++++ Stuk tekst ++++

De hongersnood drijft de strijdbare mannen tot een wanhoopsdaad. In plaats van zich over te geven, waarop door Jeremia sterk is aangedrongen (Jr 38:17), wordt er een vluchtpoging ondernomen. Op het moment dat de stad door de vijand wordt opengebroken en de vijand in de stad is, doen ze de poging. Als het nacht is, gaan ze door de poort de stad uit. Ook Zedekia doet mee aan de vluchtpoging. Het is allemaal door God voorzegd (Ez 12:12-15). Het loopt Hem niet uit de hand. Het gaat zoals Hij heeft gezegd.
Zedekia slaagt erin een heel eind weg te komen. Hij is al ver weg, in de vlakten van Jericho. Nog even en hij kan de Jordaan oversteken. Dan wordt hij ingehaald. Het is ook onzinnig om te denken dat je kunt vluchten voor de tucht van God. Er is geen enkel verweer bij zijn arrestatie. Van zijn leger is niets over. Het is helemaal verspreid. Iedere soldaat denkt alleen aan zichzelf. Er is niemand die hem nog wil verdedigen.

++++ Aangeleverde gegevens ++++

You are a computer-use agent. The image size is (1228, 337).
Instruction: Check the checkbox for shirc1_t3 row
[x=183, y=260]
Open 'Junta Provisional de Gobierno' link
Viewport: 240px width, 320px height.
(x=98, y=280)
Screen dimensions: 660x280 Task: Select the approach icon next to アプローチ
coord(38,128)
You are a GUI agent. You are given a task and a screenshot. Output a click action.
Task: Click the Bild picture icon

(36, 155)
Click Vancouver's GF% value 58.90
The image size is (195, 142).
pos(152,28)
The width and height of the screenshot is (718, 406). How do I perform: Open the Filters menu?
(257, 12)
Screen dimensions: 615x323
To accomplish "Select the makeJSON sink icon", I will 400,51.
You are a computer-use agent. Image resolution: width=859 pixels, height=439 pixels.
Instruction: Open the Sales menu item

++++

Maak het volgende:
**1.** Wanneer gaan de strijdbare mannen volgens de tekst over de vlucht van Zedekia door de poort de stad uit?
**2.** Ga verder met de tekst over de vlucht van Zedekia, vanaf de laatste zin.

Antwoorden op volgorde:
**1.** Als het nacht is.

**2.**
Als hij is gegrepen, wordt hij naar de koning van Babel gebracht, die dan in Ribla is, de plaats waar Joahaz gevangen heeft gezeten (2Kn 23:31-33). Hier staat een kleine koning uit een kleine stad, de koning van de troon van David, voor de machtige Nebukadnezar, van wie God heeft gezegd dat hij het gouden hoofd is (Dn 2:37-38). God staat aan de kant van Nebukadnezar vanwege de ontrouw van Zijn volk. Nebukadnezar is Zijn tuchtroede voor Zijn volk. Hoewel hier staat “zij spraken het vonnis over hem uit”, is het feitelijk Nebukadnezar die dat doet (Jr 52:9).
In vers 7 wordt dit vonnis voltrokken. Het is een dramatisch en gruwelijk vonnis. Twee keer wordt er in dit vers gesproken over de ogen van Zedekia. Eerst worden zijn zonen voor zijn ogen afgeslacht. Het woord “afgeslacht” toont aan dat ze op gruwelijke wijze om het leven zijn gebracht. Hij ziet hoe het gebeurt. Met dit beeld voor ogen worden zijn ogen blind gemaakt. Dit beeld is hem de rest van zijn leven bijgebleven. Wat hem overkomt, is erger dan de dood. Het is een onophoudelijke kwelling van de geest.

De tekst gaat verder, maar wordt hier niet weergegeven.